Understanding APIs and JSON
What happens generally when you go to a link is that, your browser will send a request to the server like, “Hey, can I wanna see the contents on this one, send this to me as HTML, please” and then server responds to the request as a HTML page like the one you’re viewing right now because HTML is more friendly to humans. But we want our program to fetch the pictures right? So we need a response that’s friendly to parse by code but how does our program talk to the reddit server? We want a interface which our program can talk to, just like we do through our browser. This is called an API (application programming interface) and every application these days have an interface where programs can talk to and fetch information, some publicly available, some private, some available with paid subscriptions for their services. What this API commonly returns is data in a format called JSON which stands for Javascript Object Notation and it is this format that our program will be easily able to parse and get us our wallpapers and it is just a bunch of key, pair values similar to a dictionary in python which you will all be familiar with.
So how do I get this JSON data from reddit?

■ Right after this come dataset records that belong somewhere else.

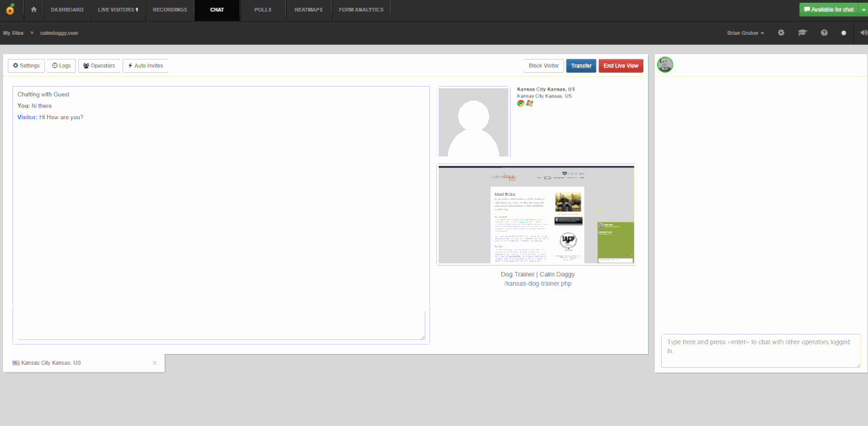Switch to the Live Visitors tab
Viewport: 868px width, 426px height.
(x=118, y=10)
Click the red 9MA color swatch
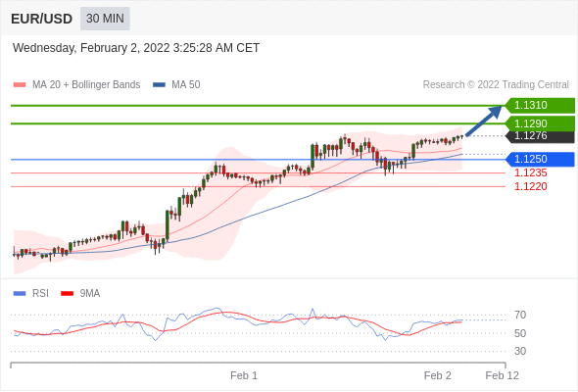Image resolution: width=578 pixels, height=392 pixels. pyautogui.click(x=67, y=294)
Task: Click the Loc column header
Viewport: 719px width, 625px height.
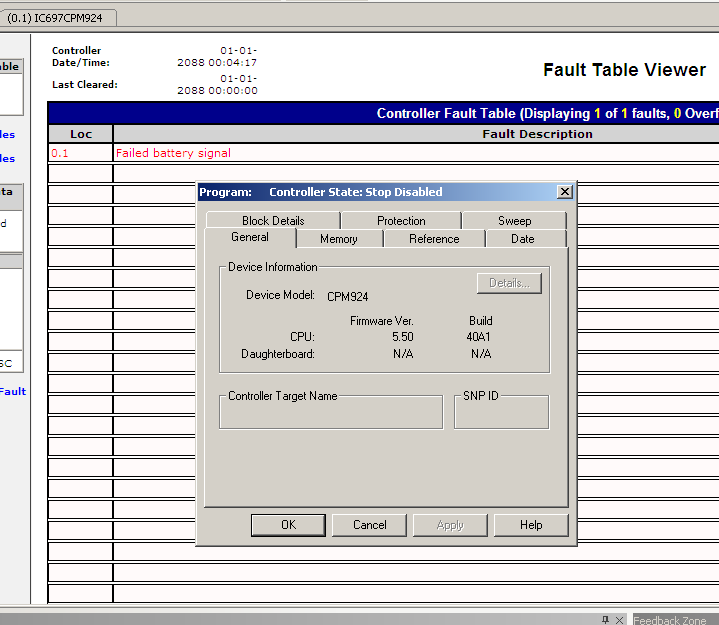Action: pos(81,134)
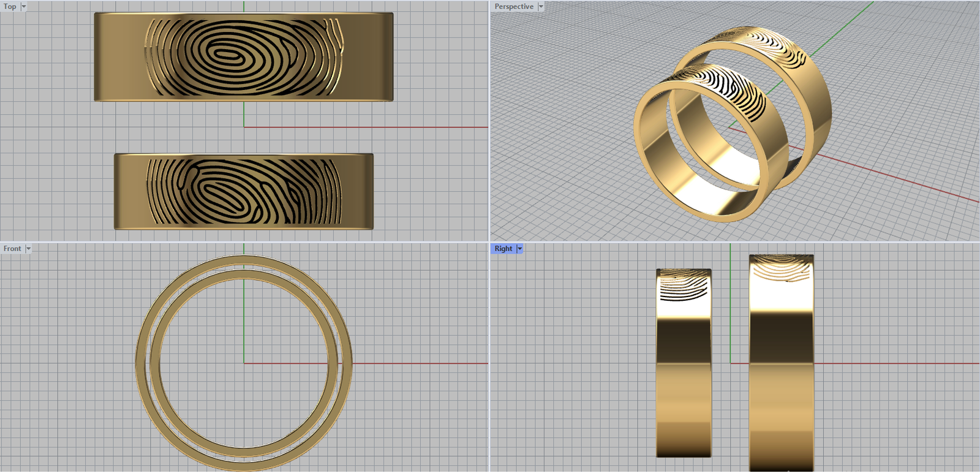Click the red X-axis line in Top view

(368, 127)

It’s easier than you think, reddit follows the OPEN-API standard and just placing .json after the link gives you all of the data in JSON format, maybe try this in your browser https://www.reddit.com/r/wallpapers.json those random data that you see is exactly what we need and if you look closely it will have all the information that you see on the web page in the form of a python dictionary.
Now how do we obtain that data in code? Simple, just import the requests library,
import requests
url = ‘https://www.reddit.com/r/wallpapers.json'
response = requests.get(url)
if not response.ok:
print(“Error”, response.status_code)
exit()
data = response.json()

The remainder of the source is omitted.